OpenStack Newton Performance Issue

asked 2019-02-05 12:33:51 -0500

jaysonwor gravatar image

Running into a very similar issue as some have previously reported in OpenStack Newton.

Both CLI and API calls to nova (example: GET http://$url:8774/v2/$id/servers/detail) become slower and slower as VM's accumulate. I'm talking like every 50 VM's speed (in requesting/build new VM's and getting the list) drops 1-2secs in response. I'm finding that as nova builds more VM's / more VM's are active the latency increases.

I've tried everything from increasing/decreasing threads and workers and nothing seems to help. We're using memcached, and all max connections in the supporting components: GaleraDB, HAproxy, Rabbitmq, etc... look okay. Furthermore, the system specs that the controllers run on are way more than needed (only using about 20% of a 72core / 500GB bare metal blade)
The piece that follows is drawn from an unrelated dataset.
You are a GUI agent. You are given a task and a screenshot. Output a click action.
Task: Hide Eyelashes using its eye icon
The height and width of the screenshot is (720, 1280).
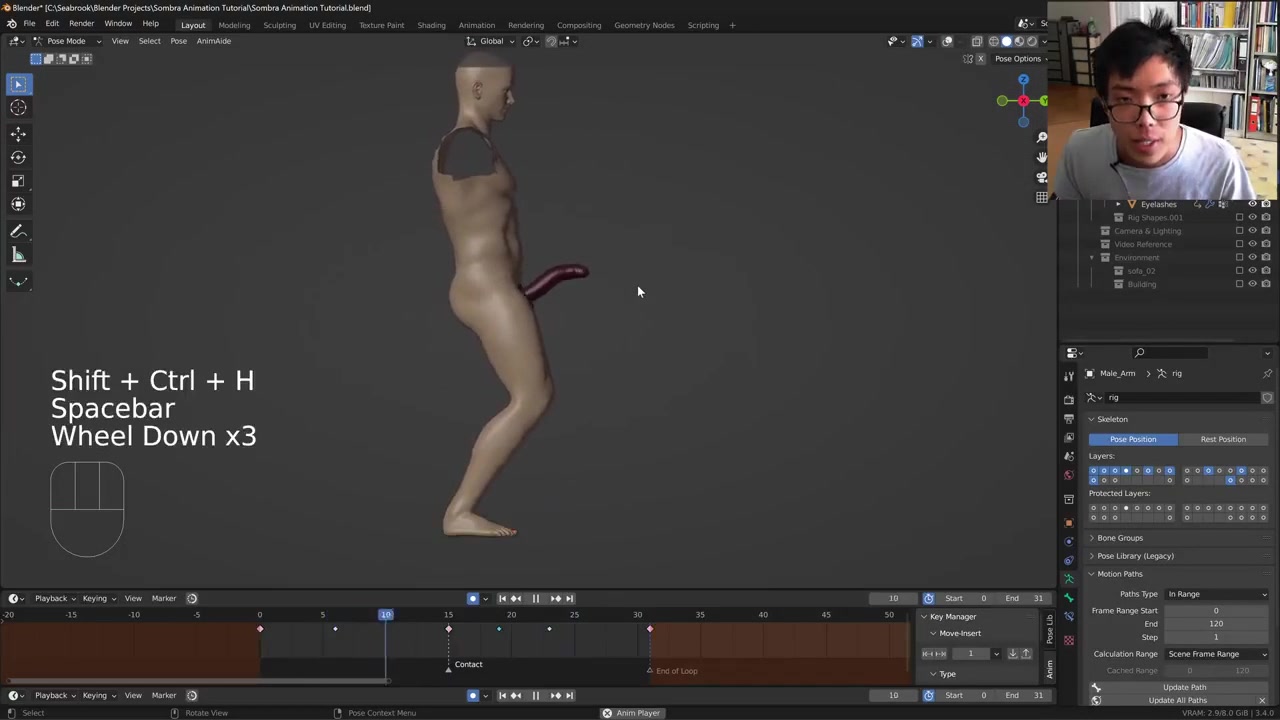pos(1252,204)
Anyone run into this, is it a known problem in Newton? Any workarounds or upgrades known to fix this?

edit retag flag offensive close merge delete

Comments

Your bottleneck is most likely the database or the message queue. You may want to find out how to measure and improve Galera and Rabbit performance.

You say you use 20% - of what precisely? If your servers have enough CPU and memory capacity, how about network and storage bandwidth?

Bernd Bausch gravatar imageBernd Bausch ( 2019-02-05 17:38:22 -0500 )edit

Thanks for the response. Right, 20% CPU/Mem, network and storage all fine. Checked both DB and Queues are not piling up, also checked memcache no issue there. I am finding the openstack nova-scheduler is very slow to sched. Any other thoughts?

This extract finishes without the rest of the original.